Она протянула мне руку, и я неумело, с отвычки, пожал ее тонкие, холодные пальчики; коснуться губами их я не посмел.

Татьяна ушла, а скоро затем зашумел и дождь по листам, по ветвям, по крыше барского дома. Дождь был неожиданно теплый, погода сразу переломилась; гроза прошла стороной и мягко и отдаленно шумела над садом.

В шалаш я не пошел. «Боже мой, — думал я, выбитый из седла, — как отраден мне этот удар незнакомки, такими простыми словами он с новою полнотой меня возвращает к земле. И как возвращает»!.. Мне казалось, что я мое уже не в голове; с ритмом дождя сливался трепет его в моей груди, в моем сердце; в теплых струях под ветками ясеня, я готов был шептать только два слова: благодарю, люблю; благодарю, люблю.

И с новою силой, возрожденные и по-новому благодарные, прозвучали во мне все те же слова в видении апостолу Петру в Иоппии…

Я знал хорошо, что в тексте деяний видение это имеет свое объяснение, но столь же отчетливо я сознаю, что при чтении каждой книги высокого духа возможны еще и свои индивидуальные открытия и откровения; воспринимающий — такая же полномочная сторона, как и творец.

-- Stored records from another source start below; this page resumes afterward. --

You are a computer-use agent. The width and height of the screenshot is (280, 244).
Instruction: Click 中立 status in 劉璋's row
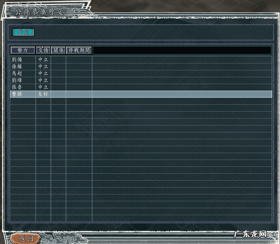click(x=43, y=80)
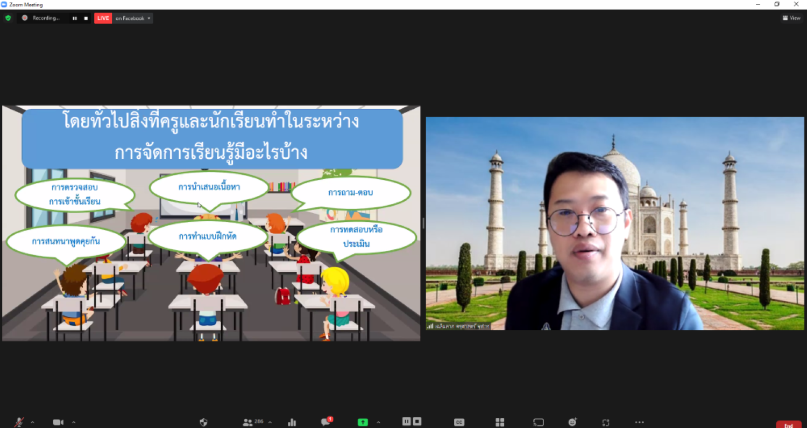The width and height of the screenshot is (807, 428).
Task: Expand video options arrow beside camera
Action: pyautogui.click(x=74, y=422)
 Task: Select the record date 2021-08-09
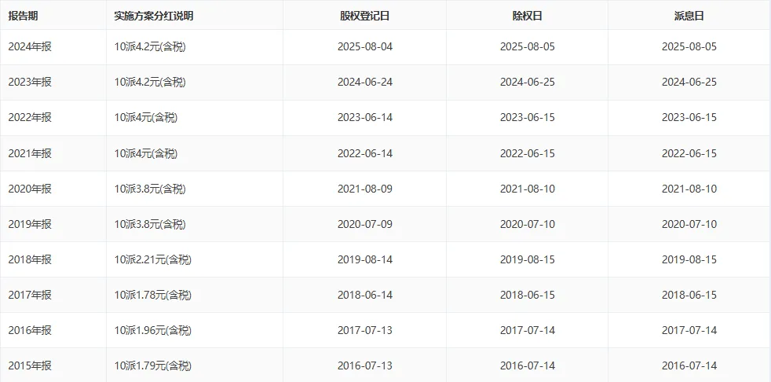(x=364, y=189)
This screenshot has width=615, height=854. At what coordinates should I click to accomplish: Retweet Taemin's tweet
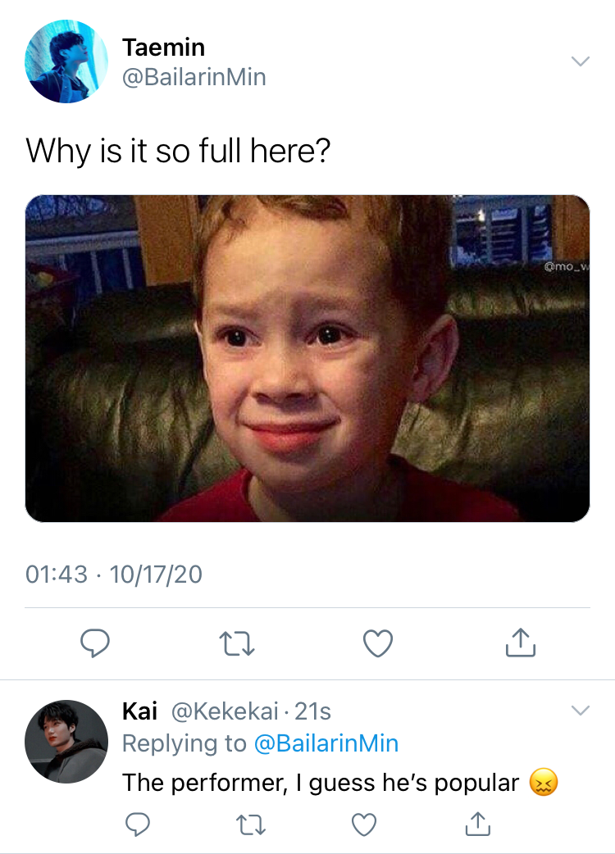click(236, 643)
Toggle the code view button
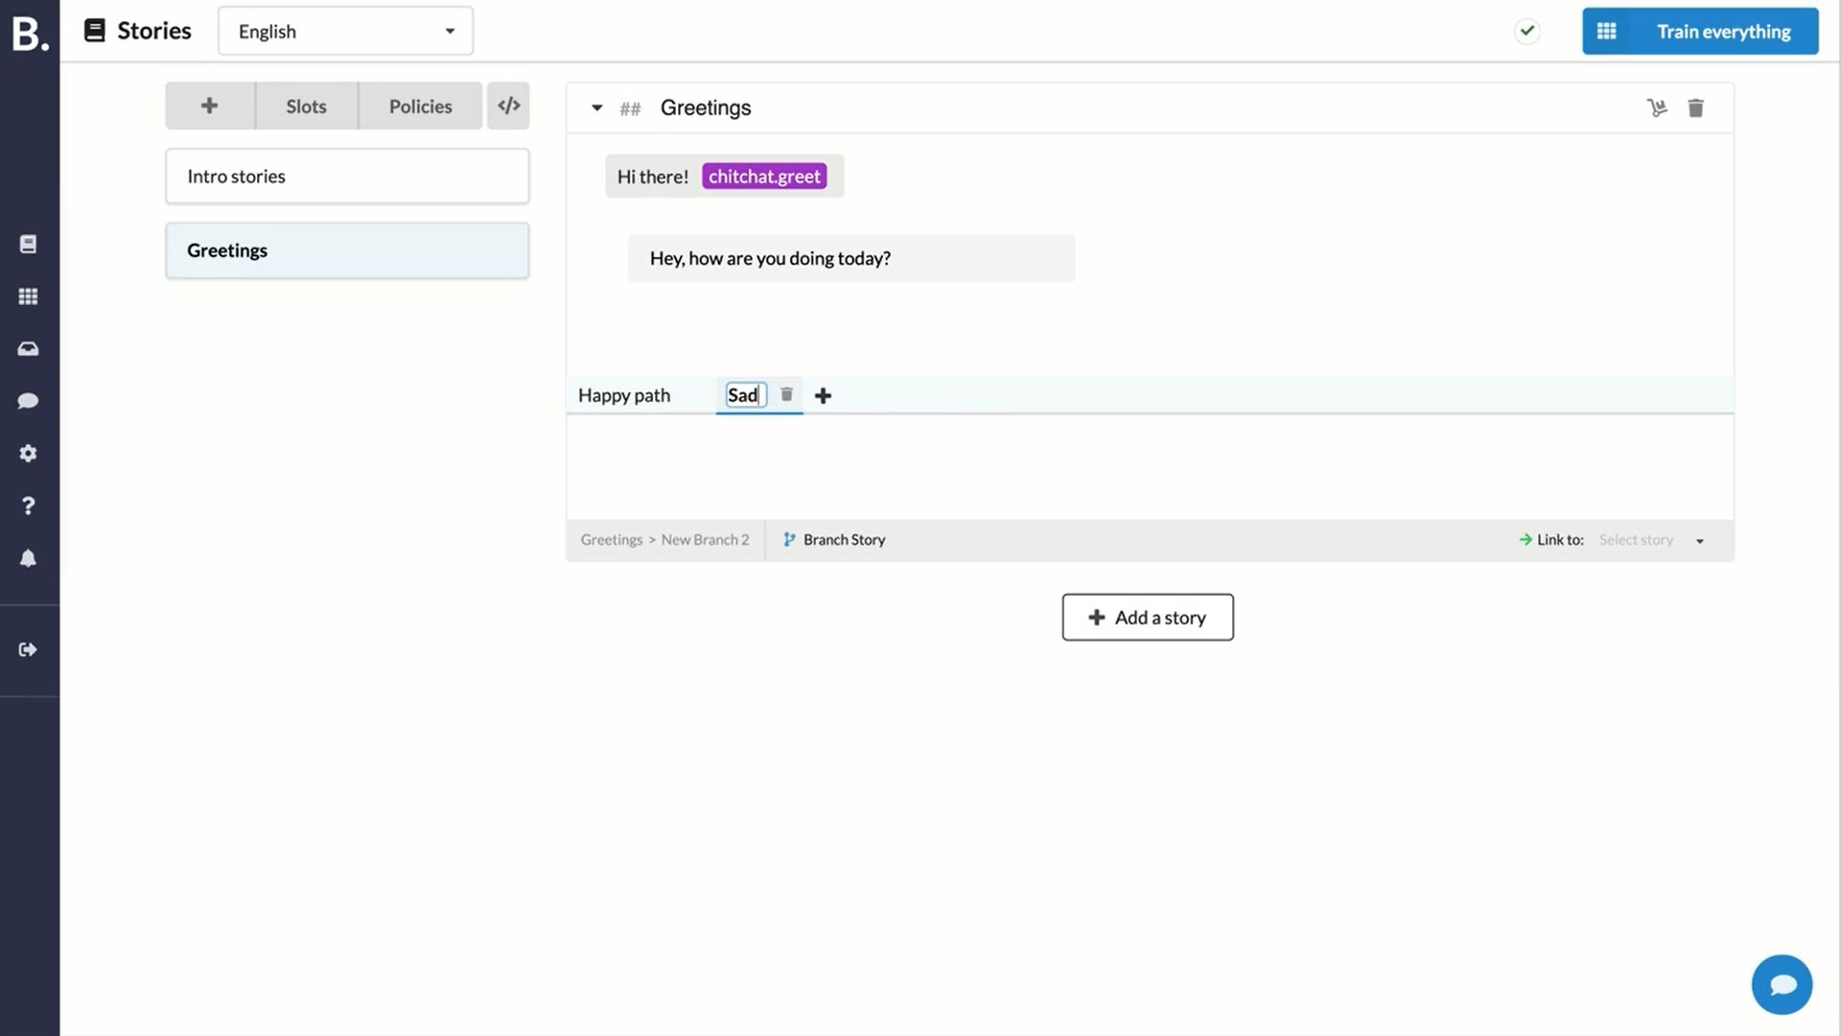This screenshot has height=1036, width=1841. tap(508, 106)
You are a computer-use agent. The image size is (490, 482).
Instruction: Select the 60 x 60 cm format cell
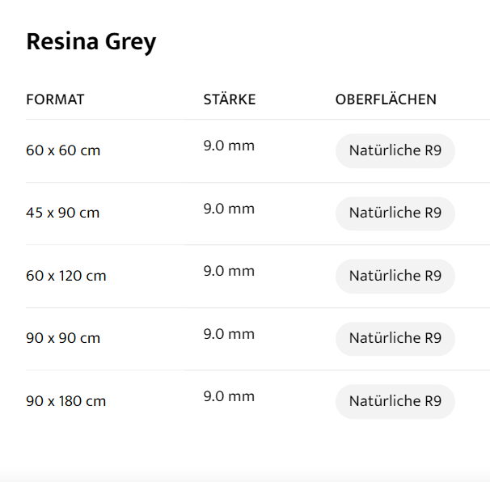click(x=63, y=150)
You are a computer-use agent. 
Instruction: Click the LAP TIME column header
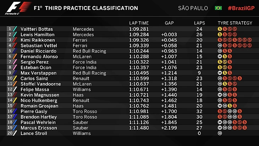click(139, 23)
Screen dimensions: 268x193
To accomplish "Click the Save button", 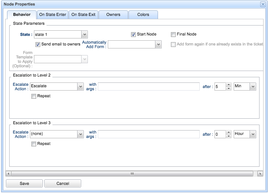I will point(24,183).
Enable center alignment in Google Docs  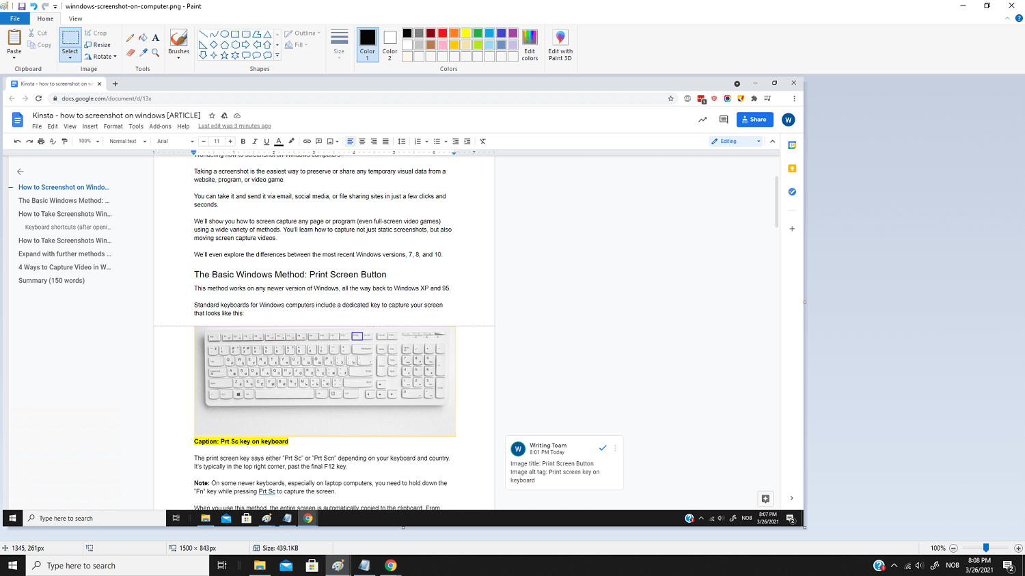[x=362, y=141]
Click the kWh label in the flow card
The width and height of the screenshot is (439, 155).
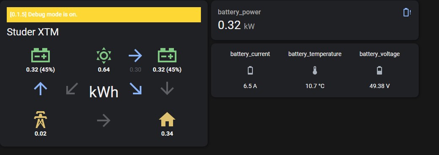(x=103, y=92)
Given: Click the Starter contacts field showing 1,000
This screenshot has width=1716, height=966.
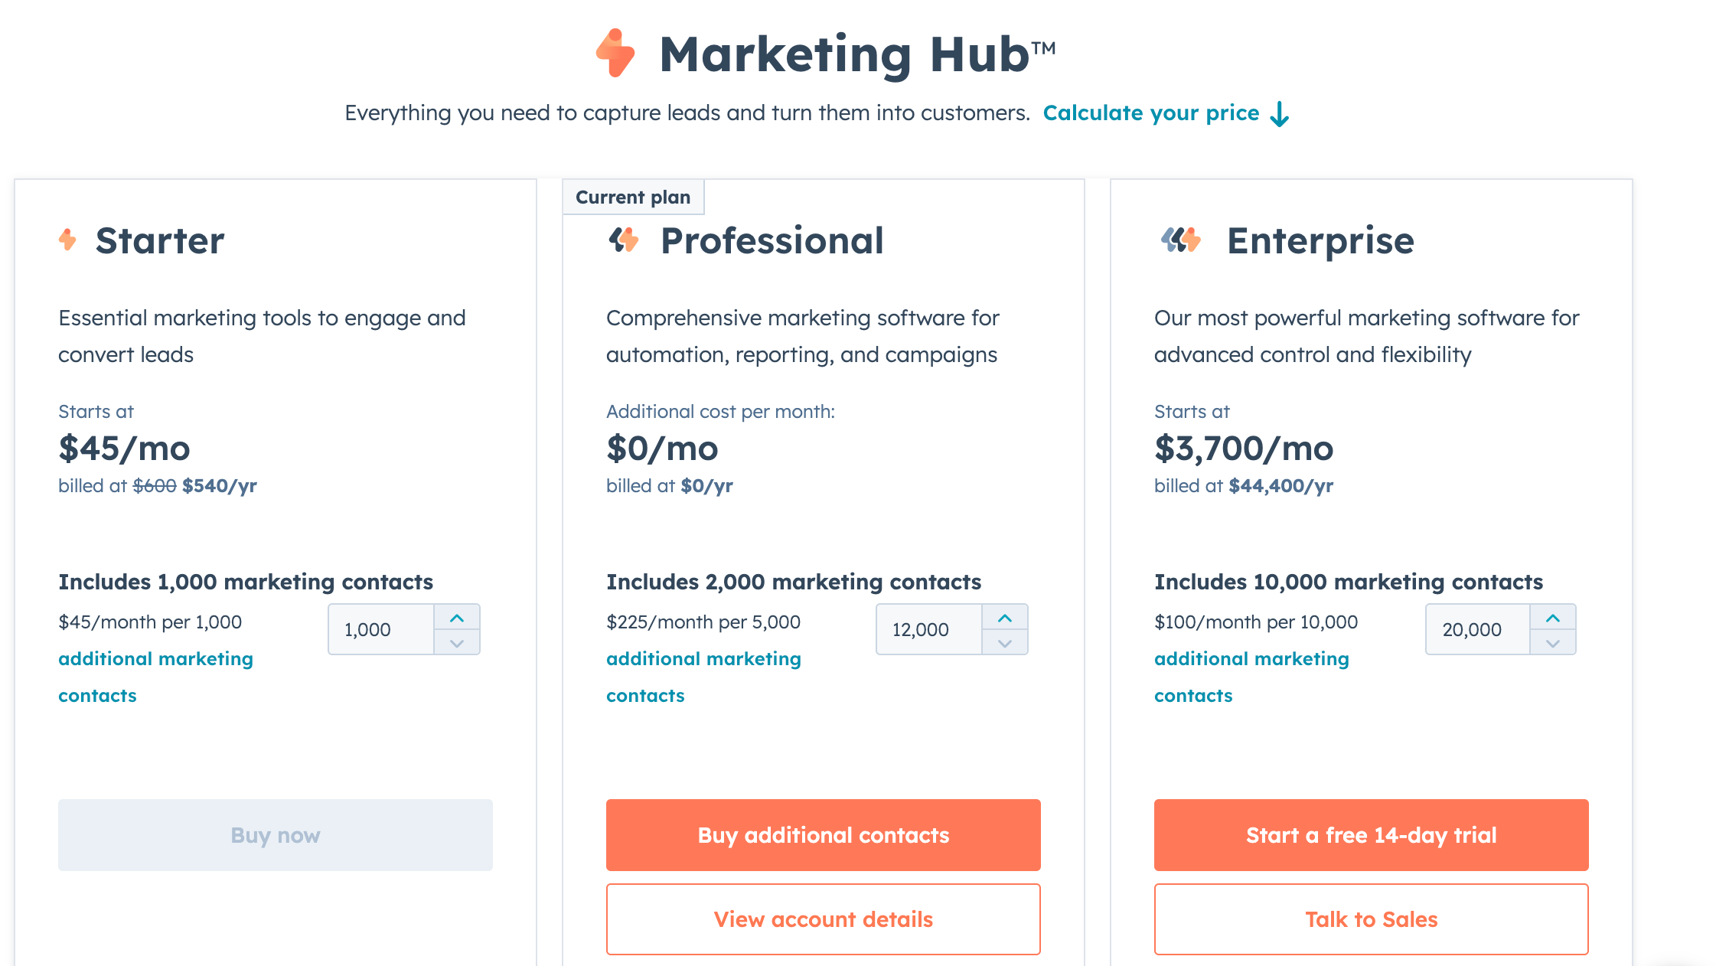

Понимала это, видимо, и Татьяна, ибо она ни одним словом не возвратилась к связи фразы из «Фауста» с цитатою из св. Писания. И я готов уже был в мистическом обручении сочетать себя через и слова с полонившим меня Татьяниным образом, но в ту же минуту по неизбежной, нам мало открытой логике нашей судьбы, для меня, впрочем, имевшей прочное основание, вступил в открытое Татьяною сердце другой, чуждый ей образ предъявивший права, может быть, чуждый и мне, грубый дремучий, но властный стихийно, слепо и безраздельно. И сердце мое с этой минуты стало как бы ареной новой борьбы. Цитата моя была связана с тою, другой; звали ее Аграфеной

* * *

Аграфена была дочь дьячка в нашем селе.

Отец ее, грубый мужик, кудластый, вихрастый, бывший унтер, сапожник, помощник учителя и, наконец, сопричислившийся к «священно-церковнослужителям», звал ее попросту Грунькой. Он был вдов, неизменно пьян и гудел глухим своим голосом в церкви, как бы из подземелья, из-под сырых, скрытых холодными плитами катакомб.